[Collected data]
########################################
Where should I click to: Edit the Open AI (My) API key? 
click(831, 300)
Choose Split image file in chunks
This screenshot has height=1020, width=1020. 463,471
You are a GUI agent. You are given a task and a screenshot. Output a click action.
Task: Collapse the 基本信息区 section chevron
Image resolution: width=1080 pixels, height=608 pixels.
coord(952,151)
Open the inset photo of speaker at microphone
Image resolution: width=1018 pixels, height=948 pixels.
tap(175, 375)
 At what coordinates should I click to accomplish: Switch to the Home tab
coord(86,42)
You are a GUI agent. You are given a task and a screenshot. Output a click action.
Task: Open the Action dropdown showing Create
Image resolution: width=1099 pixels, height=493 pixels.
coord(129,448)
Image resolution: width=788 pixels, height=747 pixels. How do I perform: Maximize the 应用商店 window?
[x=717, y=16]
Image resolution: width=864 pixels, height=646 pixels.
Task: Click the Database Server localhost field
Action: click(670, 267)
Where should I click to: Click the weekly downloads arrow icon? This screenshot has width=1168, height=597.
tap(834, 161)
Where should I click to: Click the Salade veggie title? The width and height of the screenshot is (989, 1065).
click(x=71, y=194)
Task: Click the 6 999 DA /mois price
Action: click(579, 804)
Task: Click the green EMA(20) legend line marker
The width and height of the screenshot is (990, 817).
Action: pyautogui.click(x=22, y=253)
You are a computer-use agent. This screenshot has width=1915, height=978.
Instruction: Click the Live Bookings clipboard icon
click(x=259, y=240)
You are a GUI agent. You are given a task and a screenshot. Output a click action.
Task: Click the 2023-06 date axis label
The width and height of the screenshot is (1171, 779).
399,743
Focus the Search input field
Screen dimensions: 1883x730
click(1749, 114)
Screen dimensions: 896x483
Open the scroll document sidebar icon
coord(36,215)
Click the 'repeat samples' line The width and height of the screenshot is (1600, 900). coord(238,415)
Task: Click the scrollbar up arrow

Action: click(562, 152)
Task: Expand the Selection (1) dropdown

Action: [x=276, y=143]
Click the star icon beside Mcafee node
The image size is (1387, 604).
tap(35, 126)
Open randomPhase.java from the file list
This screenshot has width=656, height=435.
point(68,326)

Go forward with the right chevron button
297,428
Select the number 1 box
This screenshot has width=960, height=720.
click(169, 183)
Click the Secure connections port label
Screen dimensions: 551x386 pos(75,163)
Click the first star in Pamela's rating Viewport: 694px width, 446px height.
########################################
> [WHAT NEEDS TO BE DONE] Say, as a number only, how many lines of the data contain "star".

> [RESULT OF THIS TASK] 2